Mr Lappeman had this to say on the housing project: "On the affordable houses that are being constructed, the plan is that these are sold to our employees. So the idea there is for the employees to actually own the houses so that the town is sustainable after the life of the mine.
"If the mine held the ownership over those houses, on de-commissioning it will basically become a ghost suburb of town, which is not what we want."
Mr Pascall said statistics indicated that people who owned houses were more likely to educate their children or start businesses using such infrastructure as collateral to obtain loans from financial institutions.
"Home ownership is economic empowerment," he said.
Mr Pascall boasted that the Trident Project would turn North-Western Province into the 'new Copperbelt', adding that Sentinel Mine would put Zambia ahead in mining technology, thus competing favourably with countries like Chile and Peru, among others.
Despite such an attractive package, however, ZEMA has not yest approved KML's RAP!
Mr Lappeman said ZEMA's prolonged approval of KML's 2011 RAP would subsequently delay the commissioning of the mine's Sentinel plant scheduled for April 2014.
The delay will result in KML losing $5 million per day once the April deadline is not observed.
Mr Lappeman said there was need to resettle the Wanyinwa community within two weeks to avoid losing such revenue because the people were living in the mine's key operational area.
Mr Lappeman wondered why ZEMA had not approved KML's RAP since September 2011 and yet the First Quantum Minerals Limited (FQML) subsidiary had exhausted all the necessary avenues that culminated into the document and subsequently availed it to the Agency two years ago.
Mr Lappeman further said that comparisons between KML's RAP and those of four other firms which ZEMA approved recently revealed that KML's resettlement package was by far much more attractive than the quartet.
"The most common community comment is to speed up the resettlement while we submitted the Resettlement Action Plan to ZEMA in September, 2011. It's almost two years later and they (ZEMA) still haven't approved it," Mr Lappeman said.
"We basically believe that a lot of what they are requesting has already been done, it's more of a communication breakdown issue which we will address in our letter to them."
There was need to have a stockpile of copper rich ore at the plant site before Sentinel Mine could be commissioned, but some people are residing in such key mining areas.
"If we don't have the approval to resettle the people I would say we wouldn't be able to start mining because the locations of the communities are in the path of critical mining infrastructure.
"If we don't resettle those people within the next two weeks, there could be potential project delays.

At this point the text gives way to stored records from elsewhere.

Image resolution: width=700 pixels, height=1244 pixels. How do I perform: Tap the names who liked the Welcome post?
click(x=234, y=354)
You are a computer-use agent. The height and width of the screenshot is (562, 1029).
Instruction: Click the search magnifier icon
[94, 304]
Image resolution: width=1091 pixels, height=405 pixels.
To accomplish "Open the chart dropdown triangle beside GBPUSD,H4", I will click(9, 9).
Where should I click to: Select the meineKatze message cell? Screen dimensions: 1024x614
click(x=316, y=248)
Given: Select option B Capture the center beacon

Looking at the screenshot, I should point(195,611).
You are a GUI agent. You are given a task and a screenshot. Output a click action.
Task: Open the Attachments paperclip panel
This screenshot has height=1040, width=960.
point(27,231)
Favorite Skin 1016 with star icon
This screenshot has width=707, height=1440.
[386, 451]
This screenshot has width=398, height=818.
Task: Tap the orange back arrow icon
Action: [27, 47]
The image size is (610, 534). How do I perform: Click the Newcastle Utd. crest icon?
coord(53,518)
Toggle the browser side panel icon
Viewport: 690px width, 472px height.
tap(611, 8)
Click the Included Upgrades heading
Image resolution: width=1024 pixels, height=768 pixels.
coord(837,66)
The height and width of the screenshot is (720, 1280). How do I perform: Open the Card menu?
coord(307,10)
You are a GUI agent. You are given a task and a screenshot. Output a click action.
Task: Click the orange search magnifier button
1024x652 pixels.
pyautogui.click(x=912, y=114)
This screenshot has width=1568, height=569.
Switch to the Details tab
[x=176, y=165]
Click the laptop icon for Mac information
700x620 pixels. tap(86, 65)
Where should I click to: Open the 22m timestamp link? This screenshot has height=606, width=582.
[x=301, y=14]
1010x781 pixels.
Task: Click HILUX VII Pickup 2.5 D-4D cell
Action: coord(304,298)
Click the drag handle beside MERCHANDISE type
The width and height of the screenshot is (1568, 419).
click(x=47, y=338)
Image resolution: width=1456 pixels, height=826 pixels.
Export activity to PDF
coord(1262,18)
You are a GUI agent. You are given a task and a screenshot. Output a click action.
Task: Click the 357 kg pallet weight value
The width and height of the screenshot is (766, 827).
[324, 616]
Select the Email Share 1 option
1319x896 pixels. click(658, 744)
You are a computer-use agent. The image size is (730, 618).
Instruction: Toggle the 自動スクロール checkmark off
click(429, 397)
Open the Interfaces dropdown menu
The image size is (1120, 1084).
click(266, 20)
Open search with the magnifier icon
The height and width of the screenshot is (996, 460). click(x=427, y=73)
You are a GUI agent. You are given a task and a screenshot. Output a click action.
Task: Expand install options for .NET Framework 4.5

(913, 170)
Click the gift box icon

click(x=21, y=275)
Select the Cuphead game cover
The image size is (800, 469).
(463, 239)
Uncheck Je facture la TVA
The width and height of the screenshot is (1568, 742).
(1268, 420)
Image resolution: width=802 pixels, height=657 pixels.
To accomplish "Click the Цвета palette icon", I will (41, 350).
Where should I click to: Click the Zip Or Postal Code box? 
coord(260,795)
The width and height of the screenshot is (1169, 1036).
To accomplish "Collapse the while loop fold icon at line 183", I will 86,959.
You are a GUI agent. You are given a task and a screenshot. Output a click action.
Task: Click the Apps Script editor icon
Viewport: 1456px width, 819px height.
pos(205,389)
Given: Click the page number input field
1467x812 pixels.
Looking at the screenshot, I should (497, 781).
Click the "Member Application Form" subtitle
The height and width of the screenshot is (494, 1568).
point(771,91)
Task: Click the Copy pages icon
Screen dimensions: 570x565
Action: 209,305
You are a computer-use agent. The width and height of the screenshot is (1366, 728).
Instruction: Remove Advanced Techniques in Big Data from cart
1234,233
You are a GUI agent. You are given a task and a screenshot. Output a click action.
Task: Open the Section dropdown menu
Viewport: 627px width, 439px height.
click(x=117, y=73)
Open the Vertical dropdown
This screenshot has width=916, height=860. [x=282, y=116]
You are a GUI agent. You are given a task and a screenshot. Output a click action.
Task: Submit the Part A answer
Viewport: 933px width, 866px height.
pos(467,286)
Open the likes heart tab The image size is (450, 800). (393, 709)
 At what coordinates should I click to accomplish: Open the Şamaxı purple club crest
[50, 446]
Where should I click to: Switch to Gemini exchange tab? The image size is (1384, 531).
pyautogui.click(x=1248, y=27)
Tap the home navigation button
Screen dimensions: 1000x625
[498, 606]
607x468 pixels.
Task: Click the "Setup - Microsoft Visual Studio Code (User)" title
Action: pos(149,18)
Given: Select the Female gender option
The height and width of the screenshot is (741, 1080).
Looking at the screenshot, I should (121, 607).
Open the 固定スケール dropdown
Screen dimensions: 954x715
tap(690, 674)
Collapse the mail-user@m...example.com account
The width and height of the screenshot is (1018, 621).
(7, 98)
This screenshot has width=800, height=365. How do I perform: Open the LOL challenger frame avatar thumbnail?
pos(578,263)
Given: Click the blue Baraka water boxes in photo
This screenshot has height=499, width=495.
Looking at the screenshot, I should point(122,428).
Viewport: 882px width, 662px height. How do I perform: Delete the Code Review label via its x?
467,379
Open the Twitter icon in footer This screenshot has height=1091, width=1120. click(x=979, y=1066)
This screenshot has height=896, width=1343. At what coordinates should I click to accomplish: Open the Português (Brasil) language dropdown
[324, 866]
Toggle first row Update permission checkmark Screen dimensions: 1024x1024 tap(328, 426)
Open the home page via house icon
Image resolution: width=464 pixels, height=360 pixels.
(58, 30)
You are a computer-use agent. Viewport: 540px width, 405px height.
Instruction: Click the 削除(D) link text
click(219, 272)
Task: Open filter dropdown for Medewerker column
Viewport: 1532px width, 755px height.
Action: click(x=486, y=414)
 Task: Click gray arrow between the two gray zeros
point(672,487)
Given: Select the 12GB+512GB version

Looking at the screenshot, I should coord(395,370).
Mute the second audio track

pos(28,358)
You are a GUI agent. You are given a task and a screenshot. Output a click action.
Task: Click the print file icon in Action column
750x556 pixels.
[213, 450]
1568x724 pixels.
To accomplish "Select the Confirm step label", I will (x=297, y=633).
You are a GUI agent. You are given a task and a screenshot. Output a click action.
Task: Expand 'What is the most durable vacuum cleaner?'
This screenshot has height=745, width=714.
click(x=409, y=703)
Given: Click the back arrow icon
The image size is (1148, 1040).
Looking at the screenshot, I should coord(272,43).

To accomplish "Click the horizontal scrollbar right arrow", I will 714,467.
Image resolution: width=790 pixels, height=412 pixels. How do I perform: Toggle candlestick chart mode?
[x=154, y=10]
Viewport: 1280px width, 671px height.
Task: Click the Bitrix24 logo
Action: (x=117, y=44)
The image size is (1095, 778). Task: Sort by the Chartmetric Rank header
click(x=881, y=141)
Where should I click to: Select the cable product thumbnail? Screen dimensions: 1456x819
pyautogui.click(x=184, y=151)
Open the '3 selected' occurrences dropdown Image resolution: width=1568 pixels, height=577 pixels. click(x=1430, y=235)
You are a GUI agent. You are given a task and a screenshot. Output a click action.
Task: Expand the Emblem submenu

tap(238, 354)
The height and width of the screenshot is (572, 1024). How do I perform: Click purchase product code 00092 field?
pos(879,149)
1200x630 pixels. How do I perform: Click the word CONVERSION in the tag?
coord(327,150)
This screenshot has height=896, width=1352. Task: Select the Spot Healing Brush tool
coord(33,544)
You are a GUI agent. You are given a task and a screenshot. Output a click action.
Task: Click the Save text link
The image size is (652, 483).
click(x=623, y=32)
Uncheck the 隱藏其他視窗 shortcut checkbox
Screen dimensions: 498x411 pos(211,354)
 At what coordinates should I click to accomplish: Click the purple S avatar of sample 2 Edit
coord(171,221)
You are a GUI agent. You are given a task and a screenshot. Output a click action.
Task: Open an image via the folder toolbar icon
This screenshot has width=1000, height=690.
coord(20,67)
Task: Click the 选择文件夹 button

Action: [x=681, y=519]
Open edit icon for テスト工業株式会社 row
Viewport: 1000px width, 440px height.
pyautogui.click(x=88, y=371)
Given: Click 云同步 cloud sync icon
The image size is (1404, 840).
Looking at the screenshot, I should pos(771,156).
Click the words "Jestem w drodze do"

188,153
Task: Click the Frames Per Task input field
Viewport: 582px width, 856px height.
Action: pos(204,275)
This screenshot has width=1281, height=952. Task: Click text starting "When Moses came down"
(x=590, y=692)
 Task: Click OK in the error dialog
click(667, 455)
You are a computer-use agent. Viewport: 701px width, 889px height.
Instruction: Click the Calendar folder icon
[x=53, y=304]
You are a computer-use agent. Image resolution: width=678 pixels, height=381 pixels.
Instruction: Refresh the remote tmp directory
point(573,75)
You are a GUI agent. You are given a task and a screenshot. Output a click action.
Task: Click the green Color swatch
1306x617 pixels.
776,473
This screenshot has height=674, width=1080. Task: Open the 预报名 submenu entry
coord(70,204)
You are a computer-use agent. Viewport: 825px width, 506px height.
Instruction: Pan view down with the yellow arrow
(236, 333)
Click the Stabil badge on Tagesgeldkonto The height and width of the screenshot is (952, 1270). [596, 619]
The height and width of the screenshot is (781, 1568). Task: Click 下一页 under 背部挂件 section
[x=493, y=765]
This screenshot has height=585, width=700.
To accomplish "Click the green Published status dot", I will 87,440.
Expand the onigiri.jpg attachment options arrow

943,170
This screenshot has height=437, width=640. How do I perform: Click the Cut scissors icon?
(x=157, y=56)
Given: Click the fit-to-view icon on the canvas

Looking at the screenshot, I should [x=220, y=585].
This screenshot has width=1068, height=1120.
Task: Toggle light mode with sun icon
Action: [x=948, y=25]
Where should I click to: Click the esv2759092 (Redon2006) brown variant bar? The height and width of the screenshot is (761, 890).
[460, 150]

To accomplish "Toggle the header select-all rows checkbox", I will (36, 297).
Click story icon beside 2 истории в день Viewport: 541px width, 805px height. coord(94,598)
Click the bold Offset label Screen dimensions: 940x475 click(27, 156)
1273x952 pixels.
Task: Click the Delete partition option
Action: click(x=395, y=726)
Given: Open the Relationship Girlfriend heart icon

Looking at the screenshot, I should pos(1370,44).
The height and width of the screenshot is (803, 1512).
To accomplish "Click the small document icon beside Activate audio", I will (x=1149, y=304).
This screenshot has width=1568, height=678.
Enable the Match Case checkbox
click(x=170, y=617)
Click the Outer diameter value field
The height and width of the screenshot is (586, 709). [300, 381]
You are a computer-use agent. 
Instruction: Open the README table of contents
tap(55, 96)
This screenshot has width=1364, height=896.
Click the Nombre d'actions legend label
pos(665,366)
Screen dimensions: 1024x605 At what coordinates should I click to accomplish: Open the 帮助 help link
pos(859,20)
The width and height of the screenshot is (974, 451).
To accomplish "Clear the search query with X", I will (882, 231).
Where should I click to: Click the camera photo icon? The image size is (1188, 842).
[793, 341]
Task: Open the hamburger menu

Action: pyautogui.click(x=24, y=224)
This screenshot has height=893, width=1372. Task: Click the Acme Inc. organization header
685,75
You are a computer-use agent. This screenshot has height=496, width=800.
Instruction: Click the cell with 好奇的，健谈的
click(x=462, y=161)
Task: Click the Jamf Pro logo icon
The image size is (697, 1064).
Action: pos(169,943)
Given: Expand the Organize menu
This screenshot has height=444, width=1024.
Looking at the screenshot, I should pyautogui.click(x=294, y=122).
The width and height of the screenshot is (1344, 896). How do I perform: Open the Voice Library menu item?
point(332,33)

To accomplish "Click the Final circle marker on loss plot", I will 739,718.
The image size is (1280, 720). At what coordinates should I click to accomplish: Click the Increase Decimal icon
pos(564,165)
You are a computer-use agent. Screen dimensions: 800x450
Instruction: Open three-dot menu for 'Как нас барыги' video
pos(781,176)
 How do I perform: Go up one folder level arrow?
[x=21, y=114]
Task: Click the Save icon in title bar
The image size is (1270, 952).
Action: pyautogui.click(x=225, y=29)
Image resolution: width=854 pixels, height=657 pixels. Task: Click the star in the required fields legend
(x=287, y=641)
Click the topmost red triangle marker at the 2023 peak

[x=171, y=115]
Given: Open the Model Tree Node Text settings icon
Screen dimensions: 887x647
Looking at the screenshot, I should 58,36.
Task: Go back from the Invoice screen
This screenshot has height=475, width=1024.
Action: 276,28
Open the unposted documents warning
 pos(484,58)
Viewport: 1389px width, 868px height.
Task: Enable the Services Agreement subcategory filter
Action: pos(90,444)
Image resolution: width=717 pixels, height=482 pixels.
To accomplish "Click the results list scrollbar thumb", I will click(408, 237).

This is how much pressure we are under and we believe our entitlements are significantly higher than other resettlement plans across the country," he said.
Mr Lappeman said ZEMA sent a deferral letter to KML management requesting, among other things, that the Disaster Management and Mitigation Unit (DMMU) through its principal lands resettlement officer conducts more consultations with the affected community and the mining firm as the resettlement package was inadequate.
He said he was surprised that ZEMA deemed KML's RAP package as insufficient, besides requesting that the DMMU's principal lands resettlement officer conducts further consultations and yet he had been to the area several times to perform the same task.
Mr Lappeman, however, said it would comply with ZEMA's request apart from writing to the Agency soon over its concerns.
He also believed that such anomalies could have been avoided if Zambia had a Resettlement Policy which would set standards, provided a time frame for the consideration and approval of RAPs as well as clarified procedures.
Mr Pascall said of the delay to approve the RAP: "There is resettlement going on but it's voluntary. If resettlement doesn't happen there for those sections that you are talking about, the pipeline and the diversion channel, the net effect of the mining schedule is $5 million a day.
"That's the loss revenue per day and of that we would pay taxes to the Government of around 30 per cent."
Thirty-five out of 570 displaced families have so far volunteered to be relocated.